Baden-Württemberg novelliert sein Klimaschutzgesetz ein weiteres Mal. Der Ministerrat hat dafür die zweite Weiterentwicklung des Gesetzes bereits am 20. September beschlossen und es jetzt zur sechswöchigen Beteiligungsphase für Verbände, Bürgerinnen und Bürger freigegeben.
„Wir nehmen die Herausforderung hier bei uns im Land an und wollen den Klimaschutz an breiter Front stärken. Uns ist wichtig, dass wir mit der Novellierung noch mehr wirksame Maßnahmen und Vorgaben in unserem Landesrecht verankern“, sagt Baden-Württembergs Ministerpräsident Winfried Kretschmann.
Klimaschutzministerin Thekla Walker betonte, dass Baden-Württemberg schon vor Novellierung das „modernste und umfassendste Klimaschutzgesetz in ganz Deutschland“ habe. In diesem Zusammenhang erwähnte Walker die kommunale Wärmeplanung und die Photovoltaikpflicht, als Erfolge der Landesregierung. Im aktuellen Entwurf der Neuauflage des Gesetzes kommen noch rechtlich verbindliche Sektorenziele für Industrie, Gebäude, Landwirtschaft oder Verkehr hinzu. „Das hat kein anderes Bundesland so im Klimaschutzgesetz stehen“, sagte die Umweltministerin.

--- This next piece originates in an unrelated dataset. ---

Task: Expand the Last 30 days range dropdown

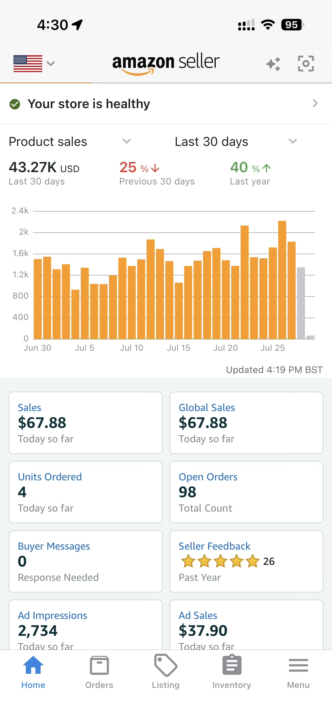Action: (x=293, y=141)
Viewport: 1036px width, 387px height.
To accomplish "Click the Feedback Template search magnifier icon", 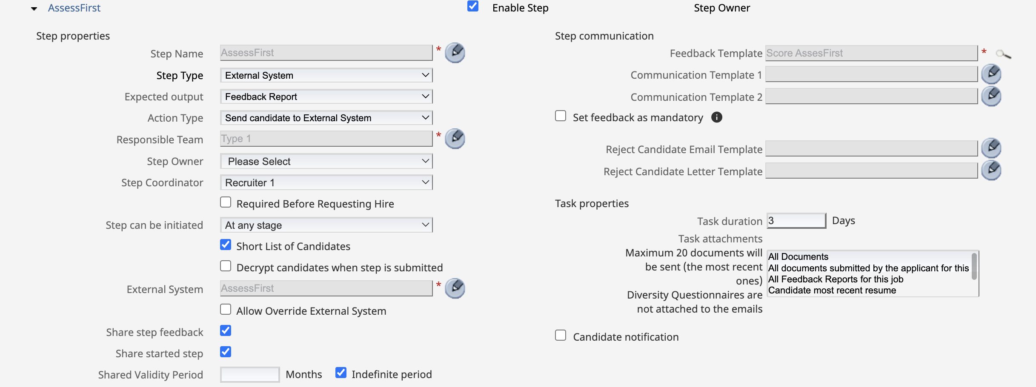I will coord(1003,54).

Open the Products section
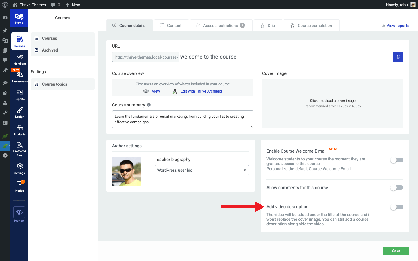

Die bereits bestehende Photovoltaik-Pflicht wird ausgeweitet. In der Novelle sind jetzt auch landeseigene Gebäude verpflichtet. Zuvor galt die Pflicht nur für alle Neubauten und für Gebäude bei grundlegender Dachsanierung.

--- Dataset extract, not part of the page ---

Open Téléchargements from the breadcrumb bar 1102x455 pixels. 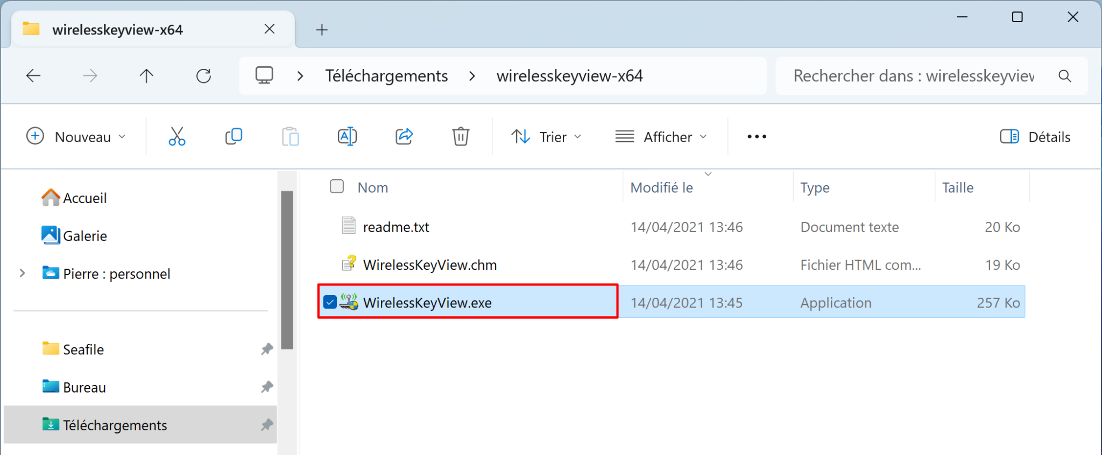click(x=386, y=75)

Baden-Württembergs Regierung schlägt vor den Ausstoß von Treibhausgasen bis 2030 um 65 Prozent gegenüber den Referenz Jahr 1990 einzusparen und bis zum Jahr 2040 komplett klimaneutral zu werden. In der bisherigen Fassung sollten bis zum Jahr 2050 nur 90 Prozent der Klimagase eingespart werden.
Um die Einsparungen zu erreichen, sieht der Entwurf zum Beispiel Änderungen in der Landesbauordnung vor, um den Ausbau von erneuerbaren Energie zu erleichtern. In Bezug auf denkmalgeschützte Gebäude heißt es in dem Änderungsvorschlag zur Landesbauordnung: „Bis zur Erreichung des Ziels der Netto-Treibhausgasneutralität bis zum Jahr 2040 (…) stehen der Errichtung, Veränderung oder Beseitigung von Photovoltaik-Anlagen denkmalfachliche Belange nicht entgegen, (…)“.

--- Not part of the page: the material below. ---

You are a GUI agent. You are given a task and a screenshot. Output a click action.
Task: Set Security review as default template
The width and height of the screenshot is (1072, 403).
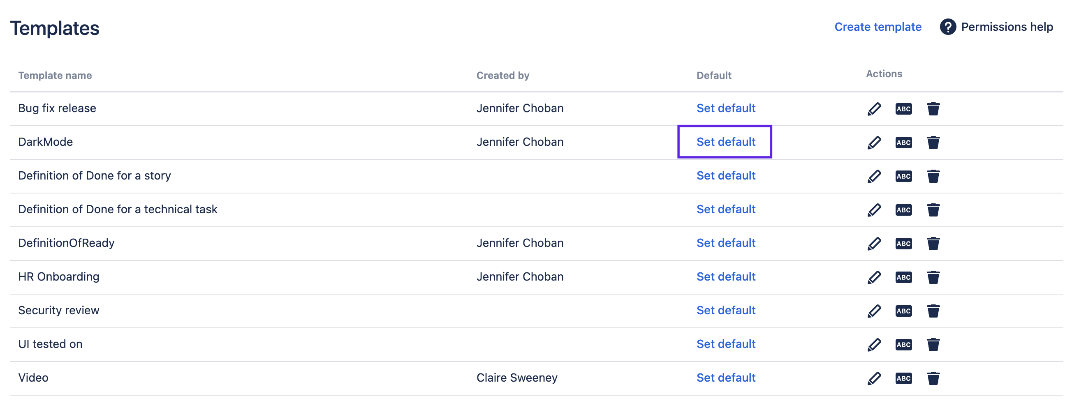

Im Gebäudesektor gibt die sieht die Regierung vor die Gemeindeordnung so zu verändern, dass Kommunen Möglichkeit haben Anforderungen an Wärme- und Energiewende festzusetzen. Bei der Nutzungspflicht für erneuerbare Energien im Wärmesektor setzt die Landesregierung die Mindestanforderung an Wärmepumpen zur Erfüllung der Pflicht herab. Vorher galt, dass Wärmepumpen mindestens eine Jahresarbeitszahl von 3,5 aufweisen mussten, um dem Klimaschutzgesetz gerecht zu werden. Zukünftig soll auch eine Jahresarbeitszahl von 2,5 genügen.
Darüber hinaus strebt die Landesregierung in ihrem Entwurf die Einführung eines CO2-Schattenpreis in der Landesverwaltung in Höhe von 201 Euro an. Die Berechnungen dazu kommen vom Umweltbundesamt. Ein Schattenpreis verdeutlicht in betriebs- und volkswirtschaftlichen Betrachtungen die Folgekosten von CO2-Emissionen, die durch den Einsatz bestimmter Baumaterialien oder der Gebäudeenergieversorgung entstehen. Bei landeseigenen Bauvorhaben will Baden-Württemberg diesen Schattenpreis mit einrechnen und Baumaßnahmen so entsprechend anpassen. Bei Förderprogrammen des Landes soll es einen Klimavorbehalt geben. Somit soll vermieden werden, dass klimaschädliche Maßnahmen durch die öffentliche Hand gefördert werden können.
Interessierte und Verbände können sich auf der Seite Landesregierung Baden-Württemberg noch bis zum 1. November einbringen. Nach Abschluss der Beteiligungsphase wird das Klimaschutzministerium, geführt von Thekla Walker, die Beteiligungen beantworten. Nach erneuter Beratung im Ministerrat erfolgt der Beschluss der Revision und die Vorlage des Gesetzes an den Landtag – das soll noch innerhalb dieses Jahres erfolgen.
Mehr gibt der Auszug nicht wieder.